En se référant à l'arrêt WABE de la Cour de justice, la Cour du travail a confirmé que, en l’espèce, il existait un besoin véritable pour l'entreprise de maintenir la paix sociale et de garantir un traitement égal/juste entre les travailleurs. Sans neutralité sur le lieu de travail, la paix sociale risque d'être perturbée par le droit des autres travailleurs à avoir d’autres croyances et, plus encore, à critiquer ouvertement d'autres convictions (religieuses) compte tenu de la liberté d'expression. En outre, la liberté d'entreprise présuppose également qu'une entreprise puisse délibérément opter pour une philosophie neutre en faveur des travailleurs qui n'ont aucune croyance.
Attention : toutes les jurisprudences ne suivent pas cette position. Dans le jugement précité du 3 mai 2021, le Président a jugé que la paix sociale et l'égalité de traitement entre les travailleurs n'étaient pas des motifs suffisants pour justifier une politique de neutralité uniforme. Par ailleurs, un risque de troubles sociaux doit être démontré par des preuves concrètes (des conflits sociaux causés par des signes religieux visibles) ou des études. En outre, le fait de ne pas tenir compte des différences (religieuses) entre les travailleurs peut également être considéré comme une violation du principe d'égalité, puisque les situations inégales ne peuvent être traitées de manière identique.

========

Consigne 1 — Recopiez l'extrait sur la neutralité au travail depuis « En se référant » jusqu'à « n'ont aucune croyance. » inclus.
Consigne 2 —
Répondez à ces questions d'après l'extrait sur la neutralité au travail :
(a) Sur quel arrêt de la Cour de justice la Cour du travail s'est-elle appuyée ?
(b) De quelle date est le jugement du Président ?
(c) Selon ce jugement, par quoi un risque de troubles sociaux doit-il être démontré ?

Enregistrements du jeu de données
========

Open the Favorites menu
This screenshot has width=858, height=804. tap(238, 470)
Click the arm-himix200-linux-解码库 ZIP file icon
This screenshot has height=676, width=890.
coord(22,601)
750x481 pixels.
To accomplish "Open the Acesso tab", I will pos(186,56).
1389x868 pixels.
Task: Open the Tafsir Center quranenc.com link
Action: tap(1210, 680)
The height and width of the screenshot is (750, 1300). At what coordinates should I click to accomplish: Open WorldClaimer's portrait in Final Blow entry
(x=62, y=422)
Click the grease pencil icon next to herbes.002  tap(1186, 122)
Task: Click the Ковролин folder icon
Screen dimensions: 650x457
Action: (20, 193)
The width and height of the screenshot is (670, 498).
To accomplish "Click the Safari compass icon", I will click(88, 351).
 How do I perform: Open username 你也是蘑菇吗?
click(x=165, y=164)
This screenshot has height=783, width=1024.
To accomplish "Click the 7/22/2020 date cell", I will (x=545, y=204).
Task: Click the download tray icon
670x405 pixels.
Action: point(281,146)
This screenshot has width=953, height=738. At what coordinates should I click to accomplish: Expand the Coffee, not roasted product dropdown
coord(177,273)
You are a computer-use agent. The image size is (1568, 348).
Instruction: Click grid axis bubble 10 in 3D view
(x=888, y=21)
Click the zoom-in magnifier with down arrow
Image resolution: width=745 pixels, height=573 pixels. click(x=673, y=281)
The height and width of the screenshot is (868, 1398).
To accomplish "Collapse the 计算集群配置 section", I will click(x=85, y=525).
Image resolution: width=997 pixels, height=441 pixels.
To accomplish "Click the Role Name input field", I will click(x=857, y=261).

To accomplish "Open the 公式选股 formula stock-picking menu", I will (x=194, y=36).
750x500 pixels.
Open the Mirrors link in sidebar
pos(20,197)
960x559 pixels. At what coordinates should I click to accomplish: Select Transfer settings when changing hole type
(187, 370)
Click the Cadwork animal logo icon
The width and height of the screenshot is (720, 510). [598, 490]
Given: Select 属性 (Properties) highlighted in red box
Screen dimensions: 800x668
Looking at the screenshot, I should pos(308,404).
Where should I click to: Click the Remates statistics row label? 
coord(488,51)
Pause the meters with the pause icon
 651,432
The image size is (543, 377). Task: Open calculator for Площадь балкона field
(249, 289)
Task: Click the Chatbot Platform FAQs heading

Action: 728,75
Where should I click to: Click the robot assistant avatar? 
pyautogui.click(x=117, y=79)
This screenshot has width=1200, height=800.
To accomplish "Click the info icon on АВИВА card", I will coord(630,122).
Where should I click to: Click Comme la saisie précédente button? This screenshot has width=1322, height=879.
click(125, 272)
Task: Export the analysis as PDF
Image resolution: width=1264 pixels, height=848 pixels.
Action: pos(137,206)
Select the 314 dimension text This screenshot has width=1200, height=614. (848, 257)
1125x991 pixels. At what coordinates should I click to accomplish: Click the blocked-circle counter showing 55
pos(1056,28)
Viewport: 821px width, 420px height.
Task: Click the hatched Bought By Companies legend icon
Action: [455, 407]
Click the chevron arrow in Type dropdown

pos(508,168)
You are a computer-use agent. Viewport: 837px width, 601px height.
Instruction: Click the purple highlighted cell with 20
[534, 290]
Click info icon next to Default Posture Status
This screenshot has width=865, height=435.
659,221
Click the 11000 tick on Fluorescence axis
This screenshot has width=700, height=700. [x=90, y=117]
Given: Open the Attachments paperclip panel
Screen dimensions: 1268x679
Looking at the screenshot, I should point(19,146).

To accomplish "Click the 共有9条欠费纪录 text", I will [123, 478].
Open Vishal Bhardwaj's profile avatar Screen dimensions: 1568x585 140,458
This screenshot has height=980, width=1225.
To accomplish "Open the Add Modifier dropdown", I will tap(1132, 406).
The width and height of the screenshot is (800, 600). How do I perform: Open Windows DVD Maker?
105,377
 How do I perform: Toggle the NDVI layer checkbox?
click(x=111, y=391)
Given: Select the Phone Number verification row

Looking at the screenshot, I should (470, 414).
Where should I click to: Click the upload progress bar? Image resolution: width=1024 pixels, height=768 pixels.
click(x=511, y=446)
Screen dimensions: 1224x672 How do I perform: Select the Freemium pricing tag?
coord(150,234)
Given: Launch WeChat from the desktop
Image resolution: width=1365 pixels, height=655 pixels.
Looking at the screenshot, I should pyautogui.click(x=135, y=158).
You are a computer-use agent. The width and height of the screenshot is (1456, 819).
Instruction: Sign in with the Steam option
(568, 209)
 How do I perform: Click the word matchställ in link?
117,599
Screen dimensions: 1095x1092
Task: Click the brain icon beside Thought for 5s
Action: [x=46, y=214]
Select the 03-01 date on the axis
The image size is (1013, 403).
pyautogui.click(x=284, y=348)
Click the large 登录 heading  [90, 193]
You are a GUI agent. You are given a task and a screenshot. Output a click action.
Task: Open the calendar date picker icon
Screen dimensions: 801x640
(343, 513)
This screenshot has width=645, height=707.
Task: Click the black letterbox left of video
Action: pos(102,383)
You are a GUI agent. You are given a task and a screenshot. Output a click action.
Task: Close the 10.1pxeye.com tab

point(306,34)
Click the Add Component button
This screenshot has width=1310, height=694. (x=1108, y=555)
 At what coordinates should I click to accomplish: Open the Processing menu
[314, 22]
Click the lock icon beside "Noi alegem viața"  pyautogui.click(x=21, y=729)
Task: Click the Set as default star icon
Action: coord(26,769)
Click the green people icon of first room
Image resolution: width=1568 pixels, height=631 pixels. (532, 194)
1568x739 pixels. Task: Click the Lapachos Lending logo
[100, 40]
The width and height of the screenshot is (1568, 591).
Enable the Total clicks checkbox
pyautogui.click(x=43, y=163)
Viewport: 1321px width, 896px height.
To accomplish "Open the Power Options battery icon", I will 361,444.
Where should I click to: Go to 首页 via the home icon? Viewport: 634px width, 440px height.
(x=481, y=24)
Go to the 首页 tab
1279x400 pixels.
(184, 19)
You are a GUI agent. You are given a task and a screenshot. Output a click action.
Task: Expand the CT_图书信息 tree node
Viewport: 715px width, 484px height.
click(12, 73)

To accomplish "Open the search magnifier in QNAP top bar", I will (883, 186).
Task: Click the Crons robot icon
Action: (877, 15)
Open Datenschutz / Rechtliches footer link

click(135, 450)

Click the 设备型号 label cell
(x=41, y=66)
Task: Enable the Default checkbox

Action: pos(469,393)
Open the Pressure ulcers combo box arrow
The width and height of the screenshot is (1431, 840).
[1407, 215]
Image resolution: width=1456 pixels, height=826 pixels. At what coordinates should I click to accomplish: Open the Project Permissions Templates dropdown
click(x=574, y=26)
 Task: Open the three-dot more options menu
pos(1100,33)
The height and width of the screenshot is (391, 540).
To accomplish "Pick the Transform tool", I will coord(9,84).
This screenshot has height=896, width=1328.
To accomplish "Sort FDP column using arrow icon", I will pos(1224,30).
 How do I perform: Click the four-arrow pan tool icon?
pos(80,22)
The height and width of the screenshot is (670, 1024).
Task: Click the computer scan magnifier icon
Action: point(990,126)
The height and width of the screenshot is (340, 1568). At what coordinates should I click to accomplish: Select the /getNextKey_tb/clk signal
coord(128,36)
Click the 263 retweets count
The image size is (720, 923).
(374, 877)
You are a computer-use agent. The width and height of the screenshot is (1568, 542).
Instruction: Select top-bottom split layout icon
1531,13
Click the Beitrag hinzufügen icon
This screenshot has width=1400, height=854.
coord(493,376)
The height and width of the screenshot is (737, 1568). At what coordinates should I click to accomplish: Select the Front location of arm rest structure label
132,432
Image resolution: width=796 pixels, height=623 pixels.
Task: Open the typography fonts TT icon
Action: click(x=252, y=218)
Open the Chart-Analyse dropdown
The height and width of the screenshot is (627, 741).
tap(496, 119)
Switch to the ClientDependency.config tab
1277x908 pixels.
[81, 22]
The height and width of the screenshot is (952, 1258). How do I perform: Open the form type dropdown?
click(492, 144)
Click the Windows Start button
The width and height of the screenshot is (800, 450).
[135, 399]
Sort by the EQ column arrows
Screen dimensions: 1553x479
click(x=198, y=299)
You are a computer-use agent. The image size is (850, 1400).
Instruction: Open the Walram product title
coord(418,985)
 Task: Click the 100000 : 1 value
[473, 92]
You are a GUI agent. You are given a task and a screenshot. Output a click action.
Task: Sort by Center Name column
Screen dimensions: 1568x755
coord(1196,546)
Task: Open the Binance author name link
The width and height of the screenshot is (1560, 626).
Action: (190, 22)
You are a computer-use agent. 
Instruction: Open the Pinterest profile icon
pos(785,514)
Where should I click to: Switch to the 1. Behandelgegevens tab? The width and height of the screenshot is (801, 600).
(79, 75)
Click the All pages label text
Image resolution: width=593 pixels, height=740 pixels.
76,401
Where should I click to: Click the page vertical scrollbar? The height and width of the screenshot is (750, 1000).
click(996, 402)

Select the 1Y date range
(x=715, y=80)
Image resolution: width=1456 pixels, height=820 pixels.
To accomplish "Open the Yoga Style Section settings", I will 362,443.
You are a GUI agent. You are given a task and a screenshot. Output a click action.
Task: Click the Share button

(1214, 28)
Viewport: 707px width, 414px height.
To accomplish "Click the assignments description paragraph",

========

Réponse 1 —
En se référant à l'arrêt WABE de la Cour de justice, la Cour du travail a confirmé que, en l’espèce, il existait un besoin véritable pour l'entreprise de maintenir la paix sociale et de garantir un traitement égal/juste entre les travailleurs. Sans neutralité sur le lieu de travail, la paix sociale risque d'être perturbée par le droit des autres travailleurs à avoir d’autres croyances et, plus encore, à critiquer ouvertement d'autres convictions (religieuses) compte tenu de la liberté d'expression. En outre, la liberté d'entreprise présuppose également qu'une entreprise puisse délibérément opter pour une philosophie neutre en faveur des travailleurs qui n'ont aucune croyance.

Réponse 2 —
(a) L'arrêt WABE.
(b) Du 3 mai 2021.
(c) Par des preuves concrètes (des conflits sociaux causés par des signes religieux visibles) ou des études.